TEXT SEGMENT:
┏━━
To address the above-noted problems, some wells are now drilled wherein the pressure of the circulating fluid in the wellbore is maintained below the formation pressure. This is achieved by maintaining a back pressure at the wellhead. Since the wellbore pressure is less than the formation pressure, fluids from the formation (oil, gas and water) co-mingles with the circulating mud. Thus, the fluid reaching the surface contains four phases: cuttings (solids), water, oil and gas. Such drilling systems require more complex fluidhandling systems at the surface. The prior art systems typically discharge the returning fluids ("wellstream") into a pressure vessel or separator at the surface to separate sludge (solids), water, oil and gas. The pressure in the vessel typically exceeds 1000 psi. A number of manually controlled valves are utilized to maintain the desired pressure in the separator and to discharge the fluids from the pressure vessel. These prior art systems also utilize manually controlled emergency shut down valves to shut down the drilling operations. Additionally, these systems rely upon pressure measured at the wellhead to control the mud pressure downhole. In many cases this represents a great margin of error. These prior art fluid-handling systems require the use of high pressure vessels, which are (a) relatively expensive and less safe than low pressure vessels, (b) relatively inefficient, and (c) require several operators to control the fluid-handling system.
The present invention addresses the above-noted deficiencies of the prior art fluid-handling systems and provides a relatively low pressure fluid-handling system which utilizes remotely controlled fluid flow control devices and pressure control devices, along with other sensors to control the separation of the constituents of the wellstream. The present invention also provides means for controlling the wellbore pressure from the surface as a function of the downhole measured pressure.
This invention provides a fluid-handling system for use in underbalanced drilling operations. The system includes a first vessel which acts as a four phase separator. The first vessel includes a first stage for separating solids. Oil and gas are separated at a second stage into separate reservoirs. A pressure sensor associated with the first vessel provides a signal to a pressure controller which modulates a gas flow valve coupled to the vessel for discharging gas from the first vessel. The pressure controller maintains the pressure in the first vessel at a predetermined value. An oil level sensor placed in the first vessel provides a signal to an oil level controller. The oil level controller modulates an oil flow valve coupled to the vessel to discharge oil from the first vessel into a second vessel. The oil level controller operates the oil flow valve so as to maintain the oil level in the first vessel at a predetermined level. Similarly, water (fluid that is substantially free of oil and solids) is discharged into a third vessel. Water from the third vessel is discharged via a water flow control valve, which is modulated by a level controller as a function of the water level in the third vessel. Any gas in the third vessel is discharged by modulating a gas control valve as a function of the pressure in the third vessel.
In an alternative embodiment, a central control unit or circuit is utilized to control the operations of all the flow valves. Signals from the pressure sensors and level sensors are fed to the control unit, which controls the operations of each of the flow control valves based on the signals received from the various sensor and in accordance with programmed instructions. During operations, the control unit maintains the pressure in each of the vessels at their respective predetermined values. The control unit also maintains the fluid levels in each of the vessels at their respective predetermined values.
┗━━
TASKS FOR THIS EXERCISE:
A. Answer these questions from the text on drilling fluid handling:
(i) What pressure does the pressure vessel in the prior art systems typically exceed?
(ii) What does the first stage of the first vessel separate?
(iii) In the alternative embodiment, what controls the operations of all the flow valves?
B. Name every phase that the text on drilling fluid handling says the fluid reaching the surface contains.
C. Render this sentence from the text on drilling fluid handling in French: "The pressure controller maintains the pressure in the first vessel at a predetermined value."

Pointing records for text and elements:
┏━━
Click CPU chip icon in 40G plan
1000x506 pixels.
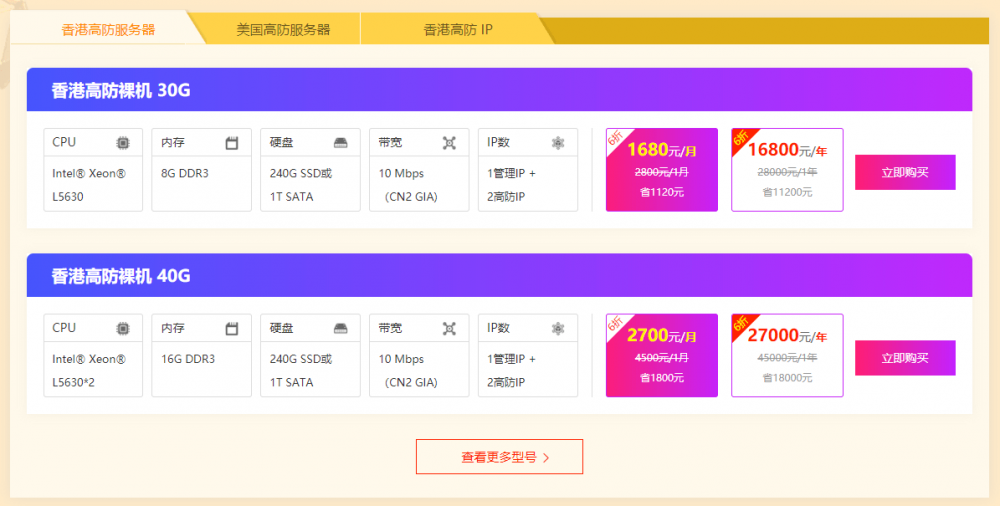pos(123,328)
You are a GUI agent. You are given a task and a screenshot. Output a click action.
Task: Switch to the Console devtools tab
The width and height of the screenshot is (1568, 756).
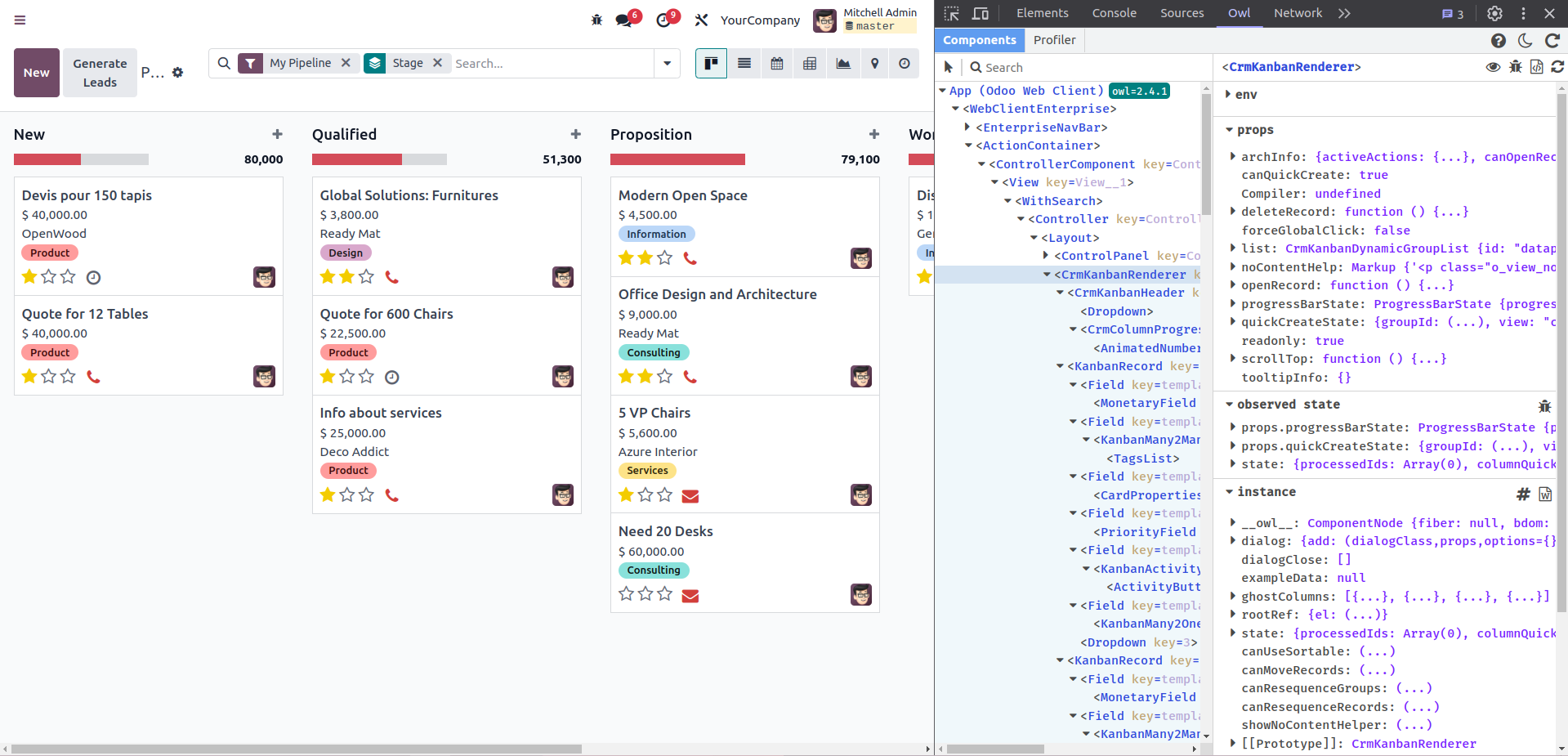coord(1114,13)
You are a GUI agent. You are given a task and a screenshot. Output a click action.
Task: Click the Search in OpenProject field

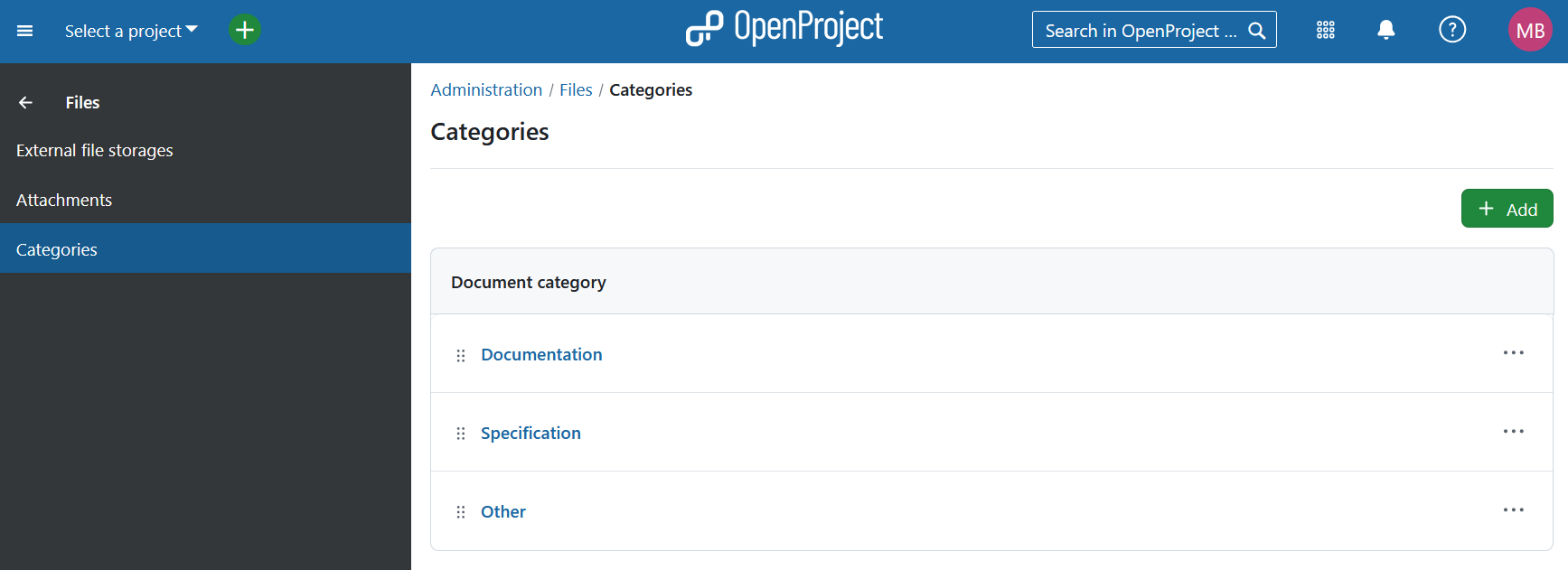tap(1141, 31)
┗━━
SOLUTIONS TO THE PROBLEMS:
A.
(i) 1000 psi
(ii) Solids
(iii) A central control unit or circuit

B. Cuttings (solids), water, oil and gas

C. Le régulateur de pression maintient la pression dans la première cuve à une valeur prédéterminée.